↓

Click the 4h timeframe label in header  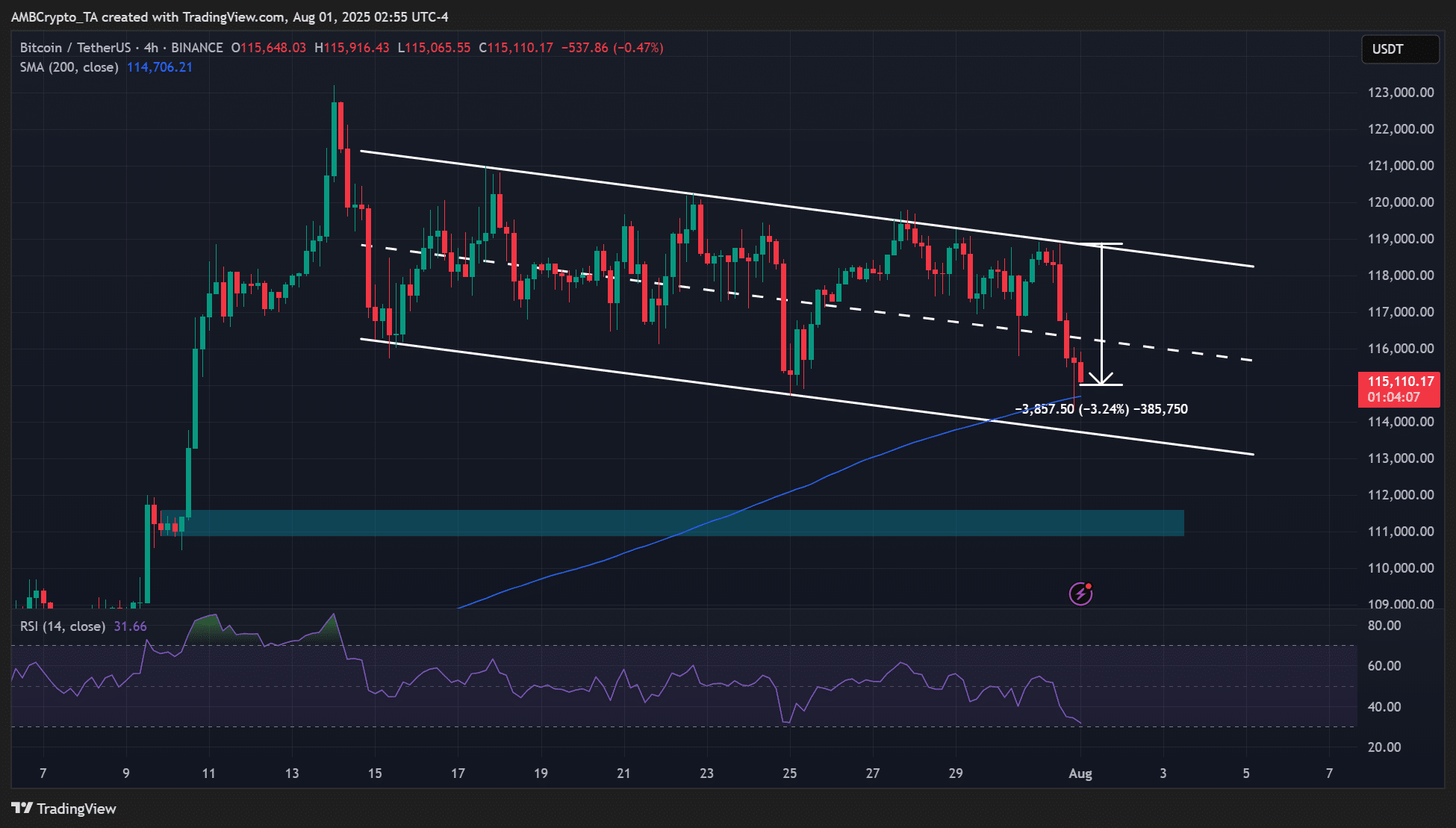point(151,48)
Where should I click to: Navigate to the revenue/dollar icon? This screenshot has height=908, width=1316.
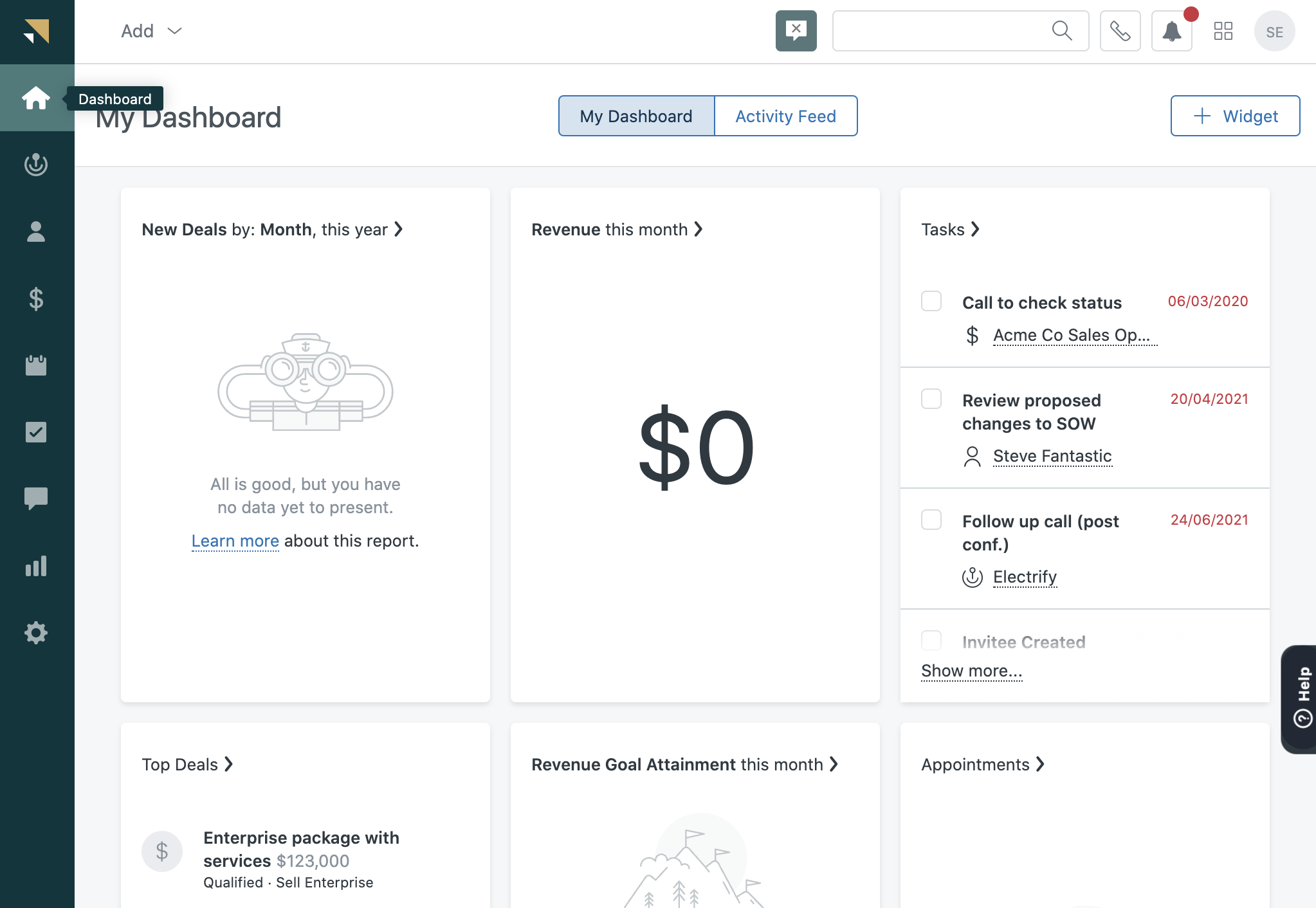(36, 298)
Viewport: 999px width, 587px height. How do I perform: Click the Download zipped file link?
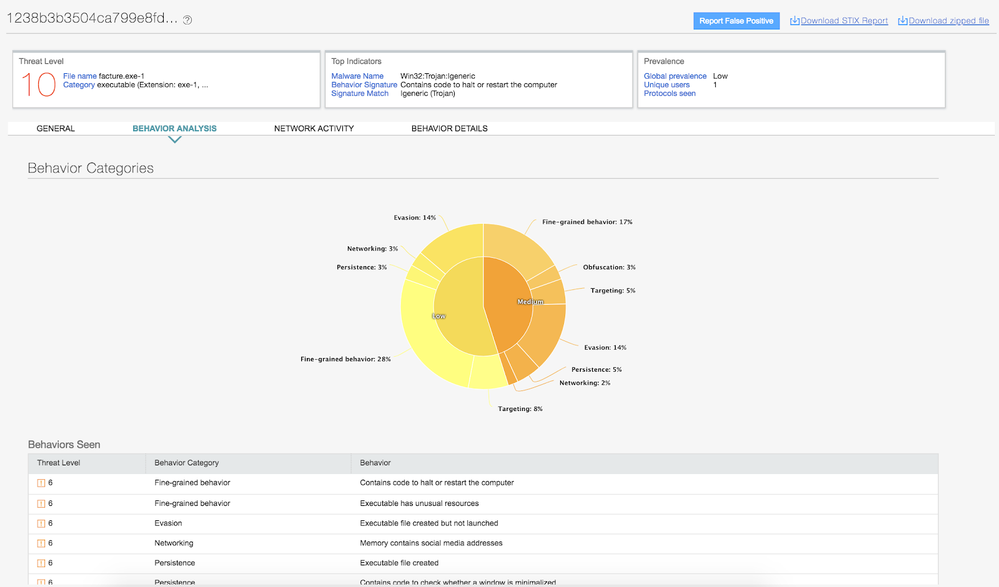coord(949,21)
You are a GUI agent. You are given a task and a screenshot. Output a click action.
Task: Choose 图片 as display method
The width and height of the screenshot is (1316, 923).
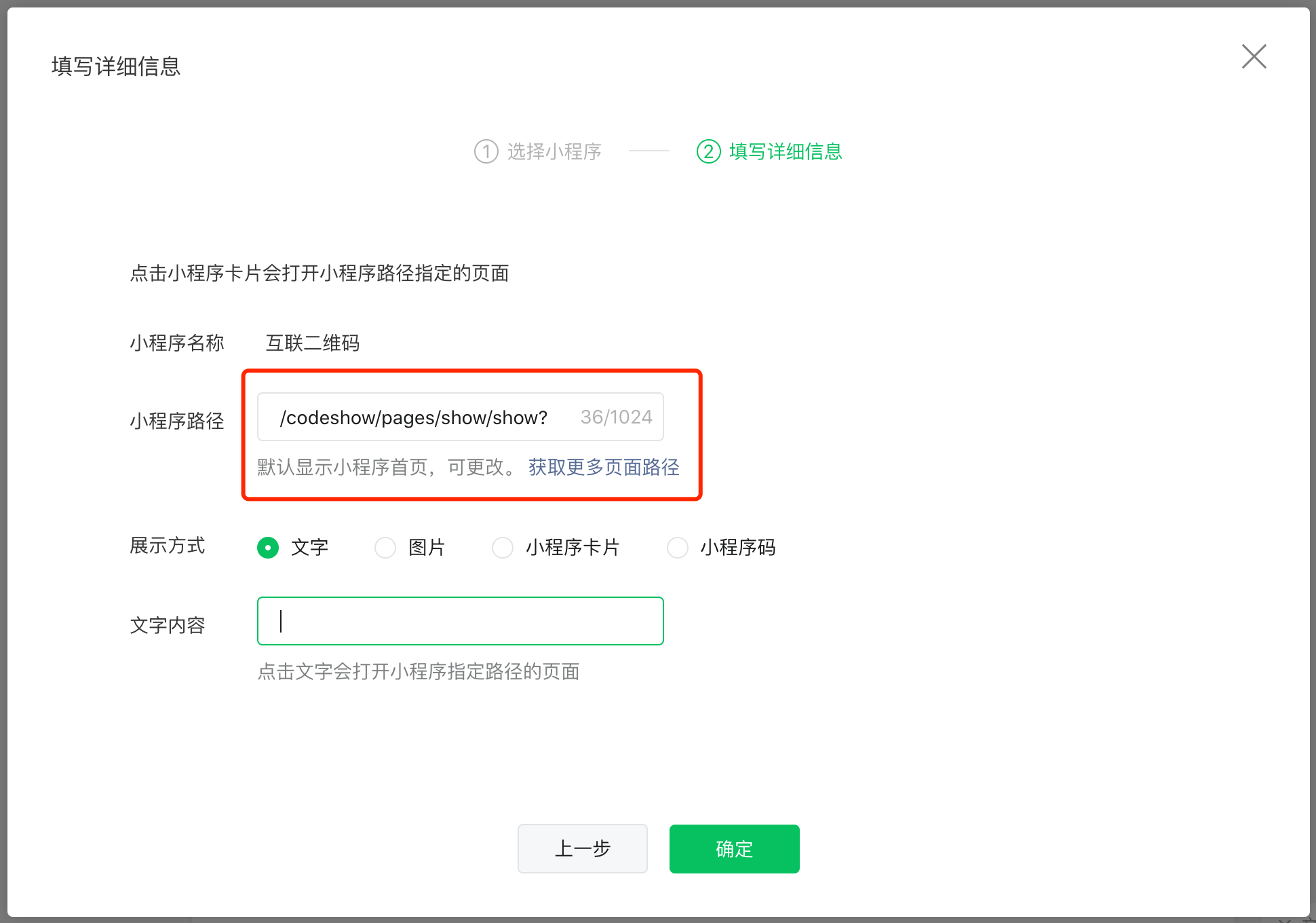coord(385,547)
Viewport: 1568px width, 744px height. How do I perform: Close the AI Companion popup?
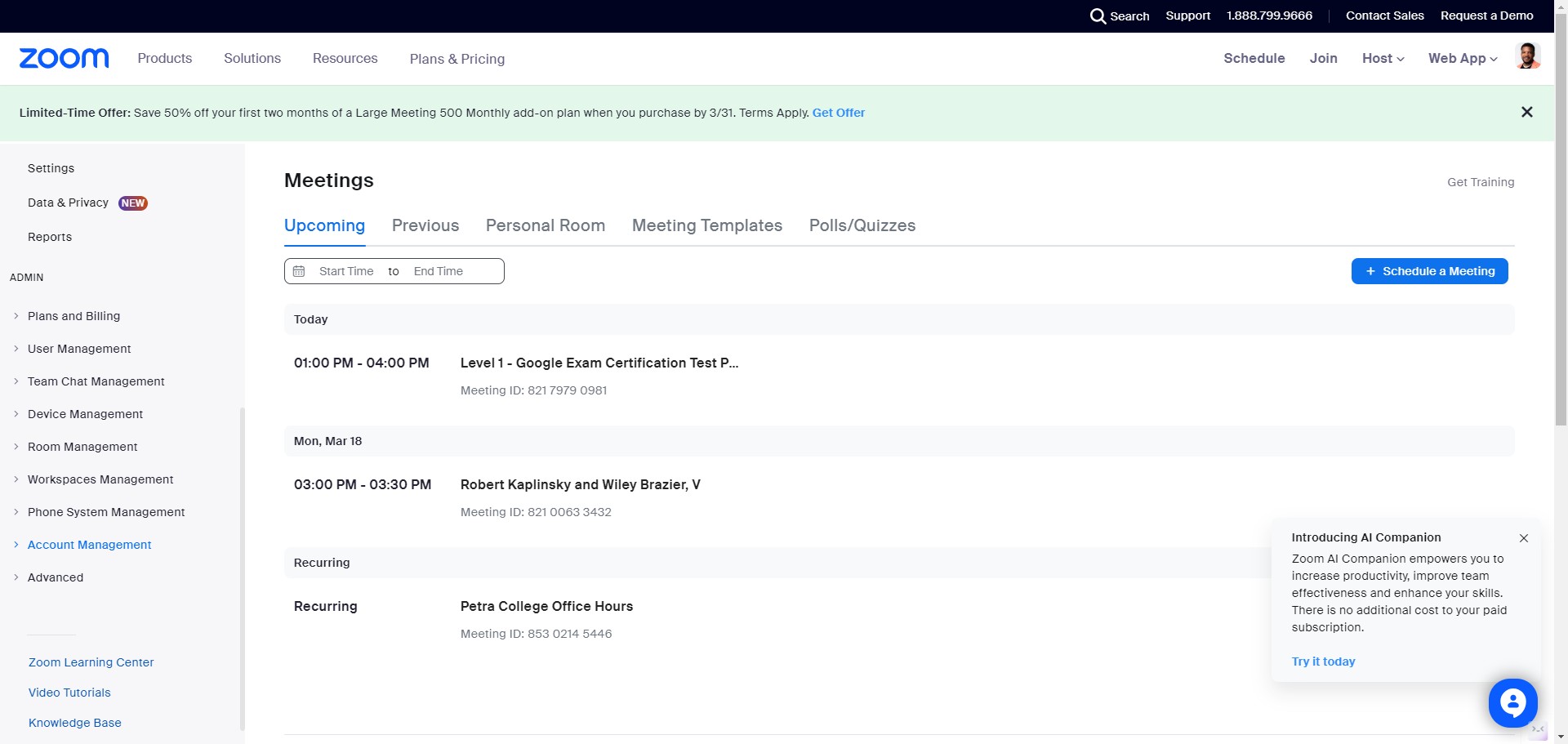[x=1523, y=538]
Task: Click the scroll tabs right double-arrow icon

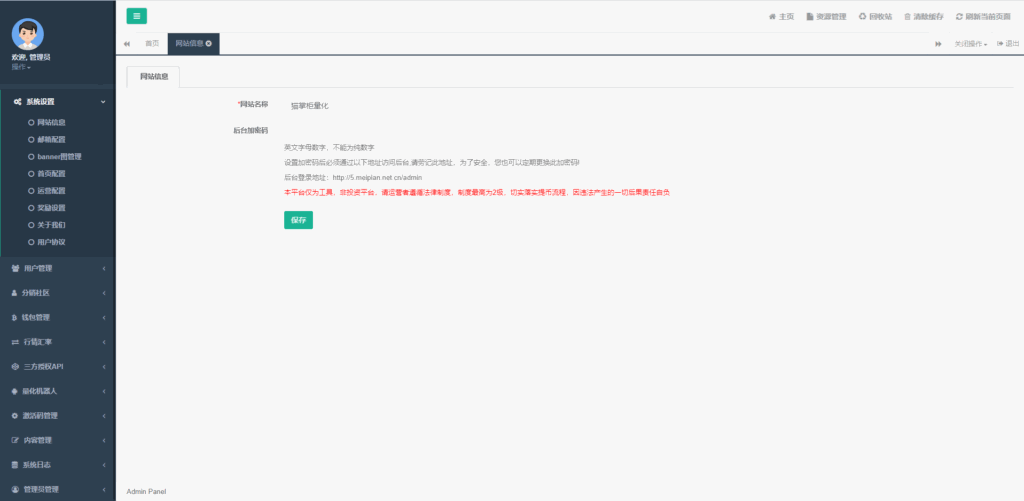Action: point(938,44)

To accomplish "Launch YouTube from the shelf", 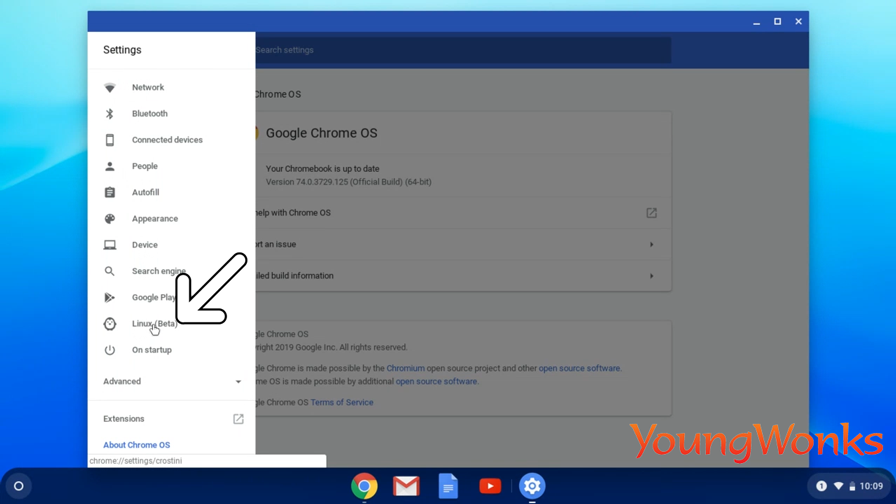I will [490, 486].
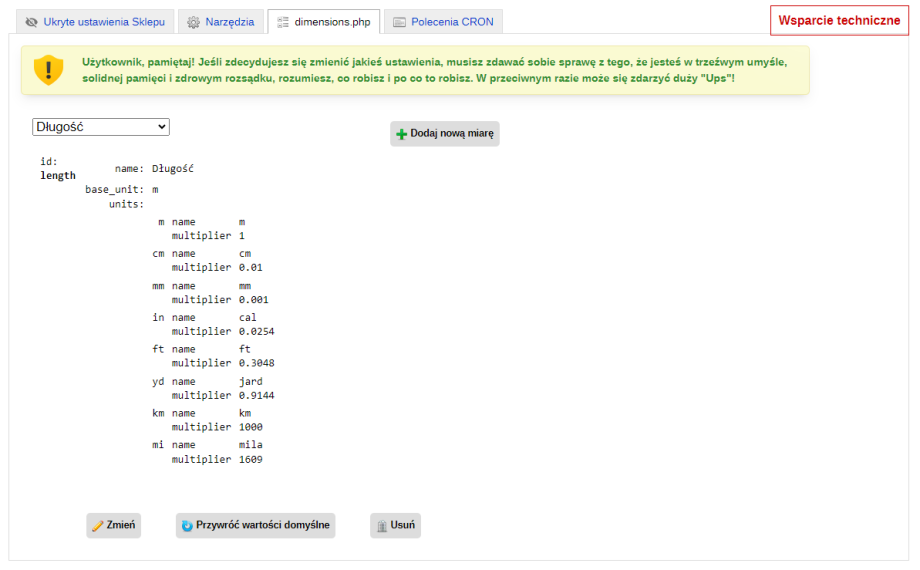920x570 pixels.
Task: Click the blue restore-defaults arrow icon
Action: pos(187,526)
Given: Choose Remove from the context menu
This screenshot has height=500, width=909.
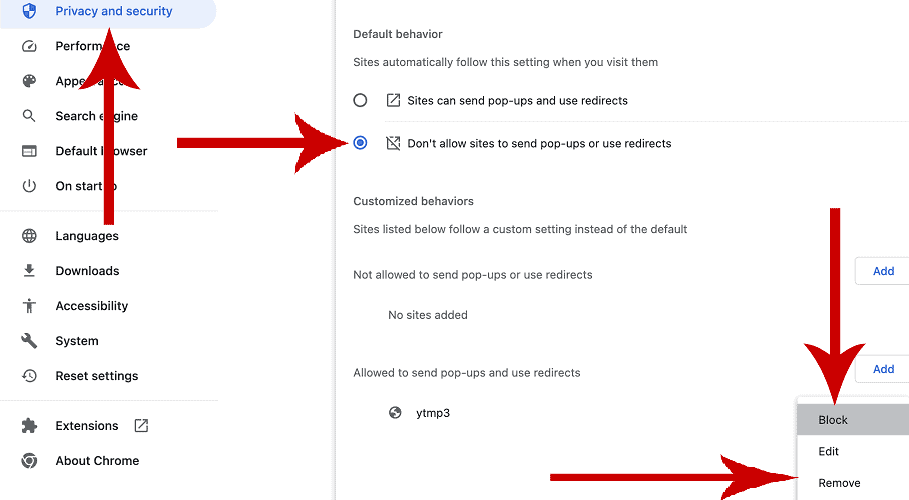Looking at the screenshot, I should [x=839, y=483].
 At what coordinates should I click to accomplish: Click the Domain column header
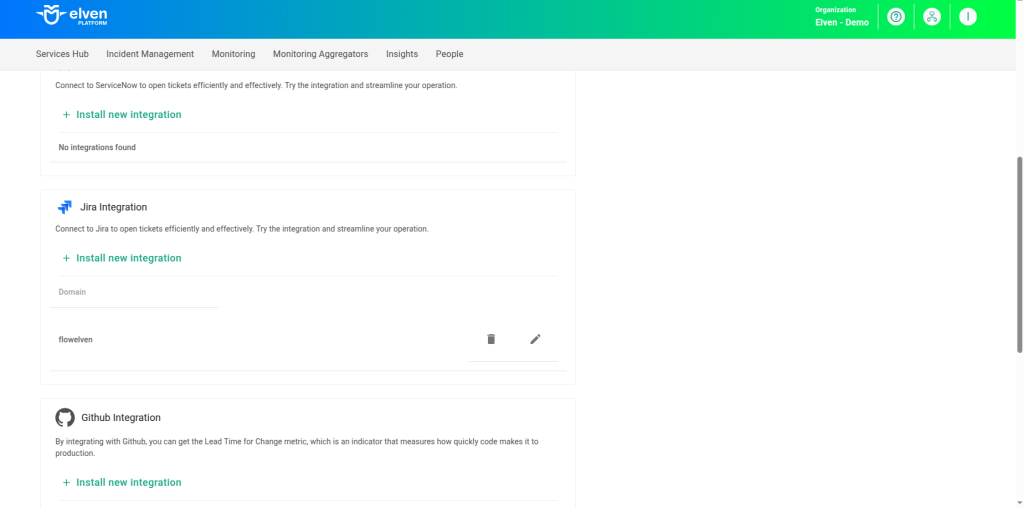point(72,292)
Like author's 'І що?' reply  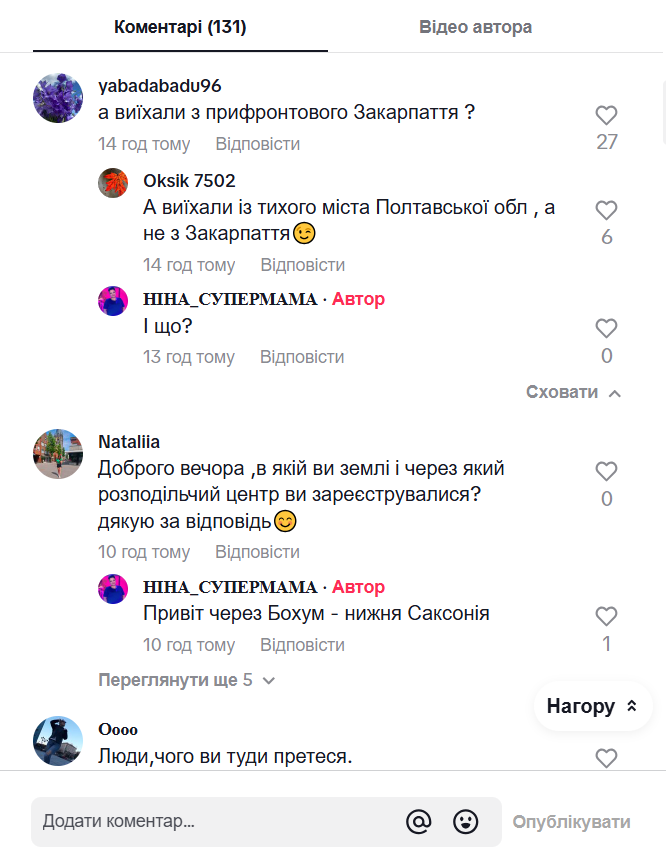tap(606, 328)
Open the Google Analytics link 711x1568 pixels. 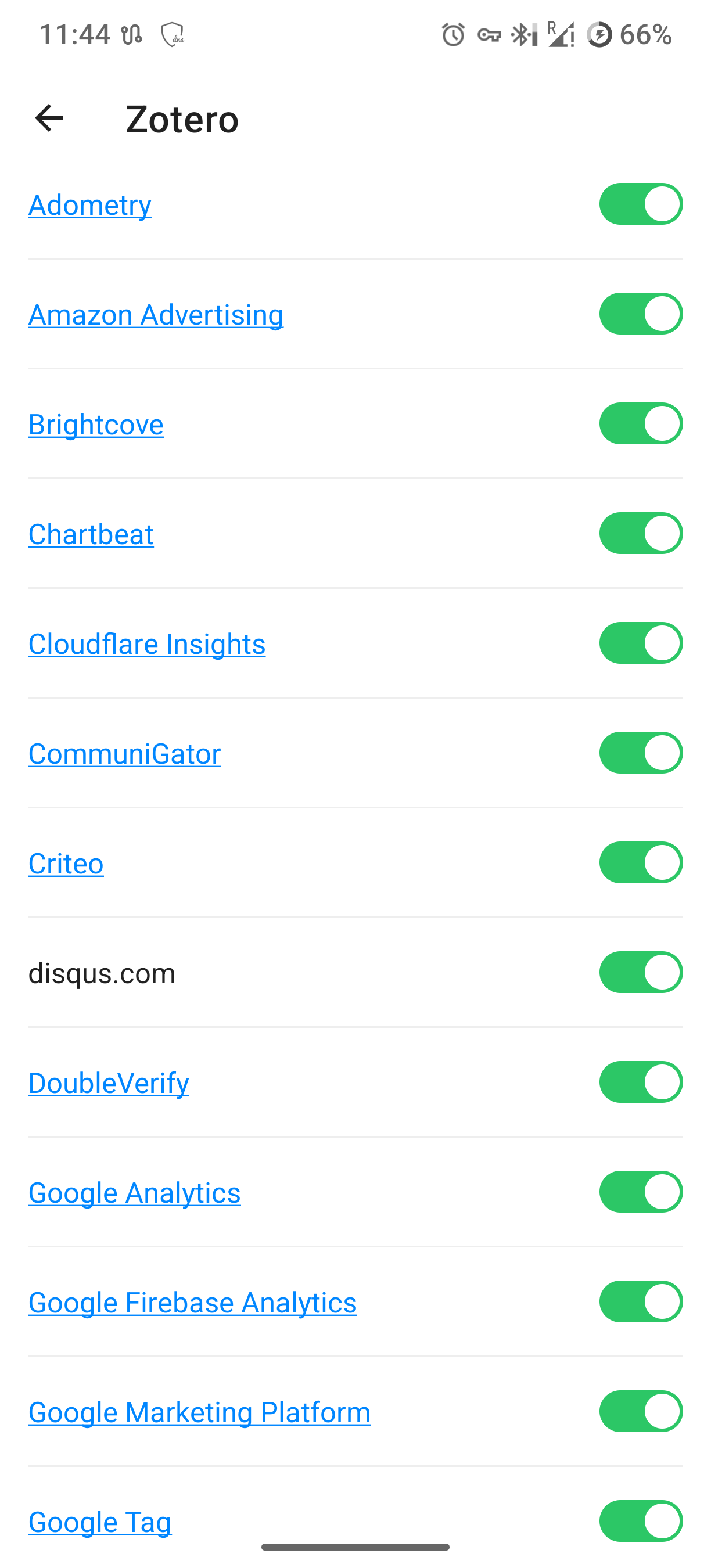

↑

Can you turn the listing above, starting with the line that contains "Viewport: 999px width, 587px" and going on through the line that contains "Action: point(938,44)", into a JSON list of strings with one string per line and blank lines omitted? Leave the pictures out of the answer.

◆ **REPLY**
[
  "Viewport: 999px width, 587px height. How do I perform: Click the Download zipped file link?",
  "coord(949,21)",
  "You are a GUI agent. You are given a task and a screenshot. Output a click action.",
  "Task: Choose 图片 as display method",
  "The width and height of the screenshot is (1316, 923).",
  "coord(385,547)",
  "Viewport: 1568px width, 744px height. How do I perform: Close the AI Companion popup?",
  "[x=1523, y=538]",
  "Task: Click the scroll tabs right double-arrow icon",
  "Action: point(938,44)"
]